For instance, Datasets and RDDs are basically used for unstructured data like streams of media texts, when schema and columnar format of data is not mandatory requirement (like accessing data by column name and any other tabular attributes).
Also, RRDs are often used when you want full control over physical distribution of data over thousands of nodes in a cluster.
Similarly, Dataframes are often used with Spark SQL when you have structured data and you need schema and columnar format of data maintained throughout the process.
Datasets are also used in such scenario where you have unstructured or semi-structured data and you want to run Spark SQL.
That being said, we have mainly following methods to load data in Spark.
SparkContext's textfile method which results into RDD.
SparkContext's parallelize collection, which also results into RDD.

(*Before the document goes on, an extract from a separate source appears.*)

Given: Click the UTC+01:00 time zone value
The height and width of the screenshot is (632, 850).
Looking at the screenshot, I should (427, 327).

Spark read textFile method which results into Dataset.
SQLContext read json which results into Dataframe.
Spark session read json which results into Dataframe.

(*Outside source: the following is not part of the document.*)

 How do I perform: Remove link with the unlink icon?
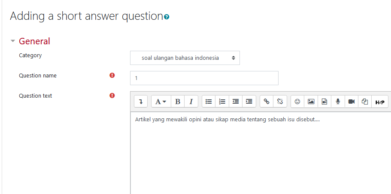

You can also create these with parquet files, read parquet method. Similarly there are other methods, it's difficult to list all of them but these examples will give you a picture how you can create them.

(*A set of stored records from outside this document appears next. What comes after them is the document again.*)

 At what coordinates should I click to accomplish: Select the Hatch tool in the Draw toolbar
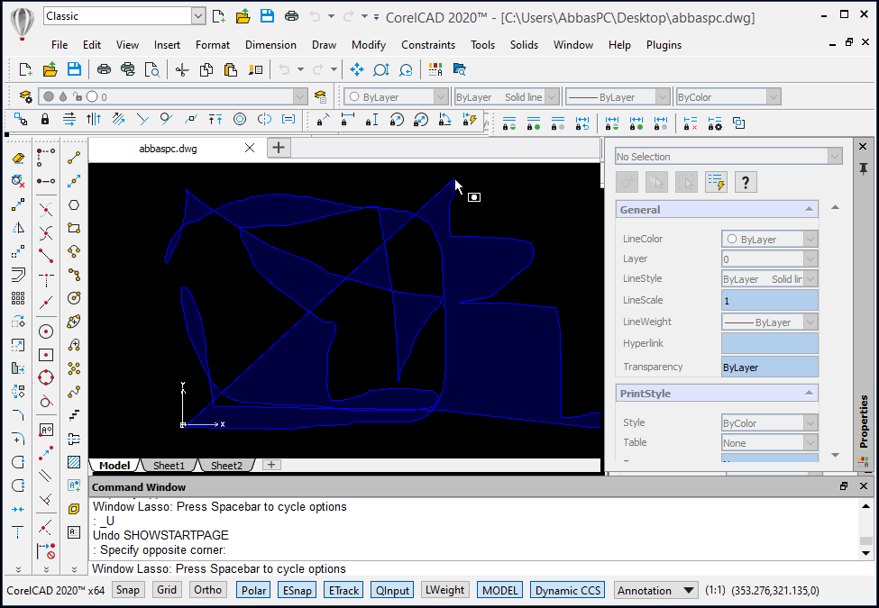click(x=74, y=462)
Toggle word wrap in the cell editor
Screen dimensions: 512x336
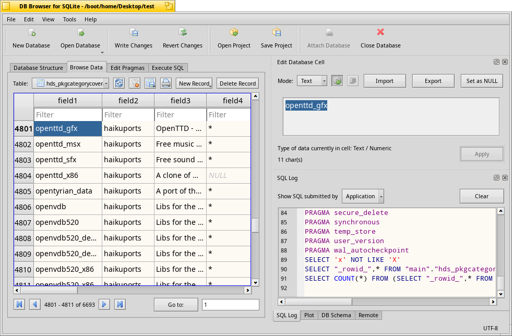(x=353, y=81)
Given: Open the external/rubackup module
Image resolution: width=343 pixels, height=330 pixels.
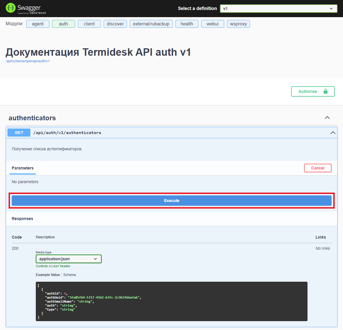Looking at the screenshot, I should coord(151,24).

1. SparkContext textfile [spark.rdd family]
Text file RDDs can be created using SparkContext's textfile method. Define SparkConf and SparkContext like we did in earlier post and use SparkContext to read the textfile. I have created a sample text file with text data regarding - Where is Mount Everest? Got the answer from Wikipedia.
scala> val dataFile = sc.textFile("/Users/Rajput/Documents/testdata/MountEverest.txt")
dataFile: org.apache.spark.rdd.RDD[String] = /Users/Rajput/Documents/testdata/MountEverest.txt MapPartitionsRDD[1] at textFile at <console>:27
File has 9 lines and you can see the first line in above screenshot.
Further, you can count the number of words in the file by splitting the text (with space character) and applying count() action. You will learn about transformations like flatMap and action count soon, so don't worry.
scala> dataFile.flatMap(line => line.split(" ")).count()
res4: Long = 544
Right now the motive is to tell - how you read text file with textFile member of SparkContext family. The resultant is an RDD.
Important notes:
We can use wildcards characters to read multiple files together ("/file/path/*.txt).
It can read compressed files (*.gz), files from HDFS, Amazon S3, Hbase etc.
2. SparkContext parallelize collection [spark.rdd family]
This method is used to distribute the collection of same type of elements (in an array, list etc). This distributed dataset can be operated in parallel.
// Parallelizing list of strings
scala> val distData = sc.parallelize(List("apple","orange","banana","grapes"))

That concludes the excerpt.